*** Opening THE RECORDS ***

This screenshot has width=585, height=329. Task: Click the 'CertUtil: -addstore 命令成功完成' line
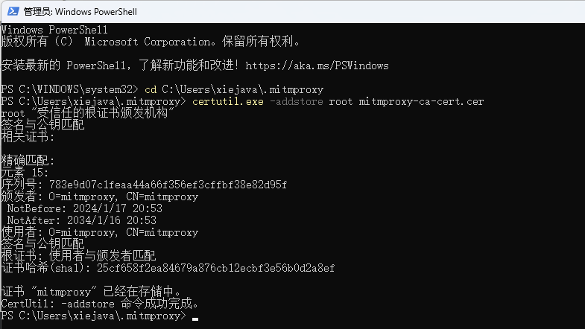pos(101,304)
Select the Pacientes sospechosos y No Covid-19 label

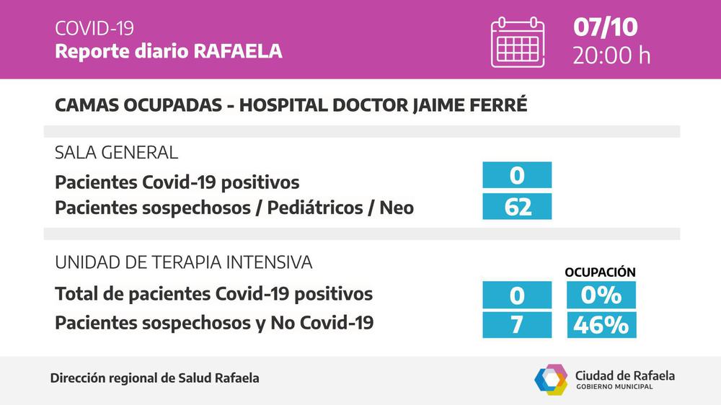click(214, 324)
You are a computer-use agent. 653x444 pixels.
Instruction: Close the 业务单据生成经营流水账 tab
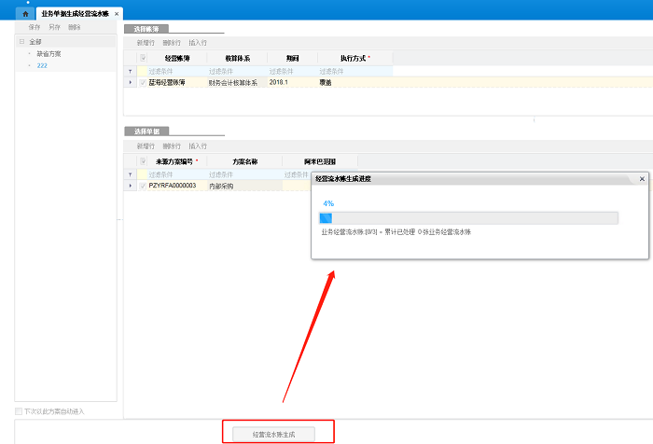point(117,14)
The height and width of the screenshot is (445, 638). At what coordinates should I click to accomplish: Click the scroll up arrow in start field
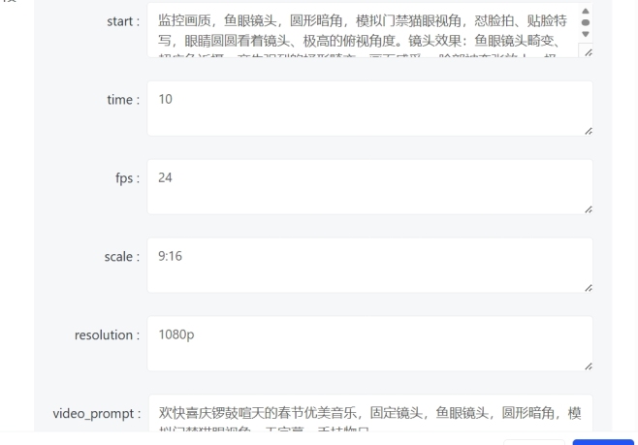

*** Closing THE RECORDS ***

| WHAT IS EXPECTED |
The records must come back exactly, with their pictures removed.

| EXERCISE SOLUTION |
This screenshot has width=585, height=329. Task: Click the 'CertUtil: -addstore 命令成功完成' line
pos(101,304)
Select the Pacientes sospechosos y No Covid-19 label

click(214, 324)
You are a computer-use agent. 653x444 pixels.
Instruction: Close the 业务单据生成经营流水账 tab
point(117,14)
The height and width of the screenshot is (445, 638). At what coordinates should I click to accomplish: Click the scroll up arrow in start field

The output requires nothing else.